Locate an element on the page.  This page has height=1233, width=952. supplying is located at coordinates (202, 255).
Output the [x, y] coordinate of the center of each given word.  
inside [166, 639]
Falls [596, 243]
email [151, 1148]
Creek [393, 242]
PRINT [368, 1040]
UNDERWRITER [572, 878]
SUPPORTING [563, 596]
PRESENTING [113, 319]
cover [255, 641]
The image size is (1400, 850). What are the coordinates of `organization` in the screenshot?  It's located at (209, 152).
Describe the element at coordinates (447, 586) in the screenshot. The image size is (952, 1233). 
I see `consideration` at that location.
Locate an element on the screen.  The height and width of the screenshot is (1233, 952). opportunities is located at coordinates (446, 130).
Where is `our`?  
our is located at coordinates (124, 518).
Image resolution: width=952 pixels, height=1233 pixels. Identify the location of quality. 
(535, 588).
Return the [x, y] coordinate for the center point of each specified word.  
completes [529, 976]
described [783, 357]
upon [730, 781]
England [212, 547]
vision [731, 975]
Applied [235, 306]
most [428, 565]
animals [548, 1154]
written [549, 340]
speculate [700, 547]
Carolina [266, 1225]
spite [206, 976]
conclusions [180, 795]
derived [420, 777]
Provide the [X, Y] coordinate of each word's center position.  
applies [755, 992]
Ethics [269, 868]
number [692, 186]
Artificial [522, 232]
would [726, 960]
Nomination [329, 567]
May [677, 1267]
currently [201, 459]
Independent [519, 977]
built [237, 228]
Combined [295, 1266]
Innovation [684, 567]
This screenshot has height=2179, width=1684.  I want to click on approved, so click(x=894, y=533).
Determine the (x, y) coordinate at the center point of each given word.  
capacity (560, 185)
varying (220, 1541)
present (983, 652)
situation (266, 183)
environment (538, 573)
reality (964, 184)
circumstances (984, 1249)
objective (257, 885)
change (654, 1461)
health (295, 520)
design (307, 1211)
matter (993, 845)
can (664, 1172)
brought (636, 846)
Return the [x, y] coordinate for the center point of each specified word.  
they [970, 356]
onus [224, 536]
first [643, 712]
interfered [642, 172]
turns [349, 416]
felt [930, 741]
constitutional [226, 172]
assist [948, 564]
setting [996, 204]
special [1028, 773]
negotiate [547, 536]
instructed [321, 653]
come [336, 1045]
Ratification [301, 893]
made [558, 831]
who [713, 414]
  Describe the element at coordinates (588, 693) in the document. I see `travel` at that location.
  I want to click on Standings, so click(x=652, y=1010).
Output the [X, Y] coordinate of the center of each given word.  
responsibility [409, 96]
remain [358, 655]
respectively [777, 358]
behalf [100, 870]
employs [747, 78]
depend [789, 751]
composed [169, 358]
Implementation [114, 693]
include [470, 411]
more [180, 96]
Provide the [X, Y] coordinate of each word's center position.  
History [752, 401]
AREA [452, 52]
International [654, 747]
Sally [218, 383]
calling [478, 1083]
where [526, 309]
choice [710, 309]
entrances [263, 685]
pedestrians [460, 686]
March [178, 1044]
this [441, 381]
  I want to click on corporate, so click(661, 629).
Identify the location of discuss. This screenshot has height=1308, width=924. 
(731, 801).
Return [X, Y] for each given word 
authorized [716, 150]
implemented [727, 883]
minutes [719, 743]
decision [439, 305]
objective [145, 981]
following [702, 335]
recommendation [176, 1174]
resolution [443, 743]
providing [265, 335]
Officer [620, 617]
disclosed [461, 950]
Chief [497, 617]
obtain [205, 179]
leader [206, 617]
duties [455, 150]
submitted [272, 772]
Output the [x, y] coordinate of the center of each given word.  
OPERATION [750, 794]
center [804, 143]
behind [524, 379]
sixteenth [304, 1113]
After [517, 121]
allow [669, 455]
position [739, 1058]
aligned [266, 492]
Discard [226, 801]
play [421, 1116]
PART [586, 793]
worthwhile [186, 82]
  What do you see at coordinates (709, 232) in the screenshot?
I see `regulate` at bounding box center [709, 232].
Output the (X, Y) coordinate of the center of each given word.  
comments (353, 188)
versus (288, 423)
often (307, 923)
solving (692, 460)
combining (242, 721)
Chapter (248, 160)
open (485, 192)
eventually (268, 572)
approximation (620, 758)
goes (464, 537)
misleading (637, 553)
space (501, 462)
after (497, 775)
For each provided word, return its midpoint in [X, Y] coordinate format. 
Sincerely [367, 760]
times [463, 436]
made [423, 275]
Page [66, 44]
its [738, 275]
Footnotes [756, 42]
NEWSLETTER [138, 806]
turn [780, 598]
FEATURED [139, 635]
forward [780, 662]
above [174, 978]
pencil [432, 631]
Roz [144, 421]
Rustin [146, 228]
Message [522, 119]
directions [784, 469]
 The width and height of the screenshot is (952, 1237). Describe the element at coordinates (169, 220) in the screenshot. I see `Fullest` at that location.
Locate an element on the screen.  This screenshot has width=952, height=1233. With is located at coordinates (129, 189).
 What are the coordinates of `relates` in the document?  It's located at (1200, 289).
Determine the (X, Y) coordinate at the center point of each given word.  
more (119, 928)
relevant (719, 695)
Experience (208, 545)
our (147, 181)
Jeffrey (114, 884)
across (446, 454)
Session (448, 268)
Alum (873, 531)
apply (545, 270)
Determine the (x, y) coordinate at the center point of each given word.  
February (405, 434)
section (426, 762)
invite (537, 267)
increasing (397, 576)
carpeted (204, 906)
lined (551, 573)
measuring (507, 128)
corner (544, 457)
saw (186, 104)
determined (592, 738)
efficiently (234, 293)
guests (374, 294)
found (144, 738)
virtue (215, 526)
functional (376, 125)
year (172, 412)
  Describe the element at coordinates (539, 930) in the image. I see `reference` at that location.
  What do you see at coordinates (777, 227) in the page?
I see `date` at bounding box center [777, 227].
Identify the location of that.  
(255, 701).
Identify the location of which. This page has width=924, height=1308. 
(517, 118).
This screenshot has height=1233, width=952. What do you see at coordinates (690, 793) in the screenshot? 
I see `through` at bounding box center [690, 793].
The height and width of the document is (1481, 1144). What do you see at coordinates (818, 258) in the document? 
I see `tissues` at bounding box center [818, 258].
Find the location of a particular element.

****

Task goal: Rewrite the records between the lines holding "turns [349, 416]" and "made [558, 831]", inclusive, and shift every coordinate in their answers by adding 7 to it.

Problem solution:
turns [356, 423]
felt [937, 748]
constitutional [233, 179]
assist [955, 571]
setting [1003, 211]
special [1035, 780]
negotiate [554, 543]
instructed [328, 660]
come [343, 1052]
Ratification [308, 900]
made [565, 838]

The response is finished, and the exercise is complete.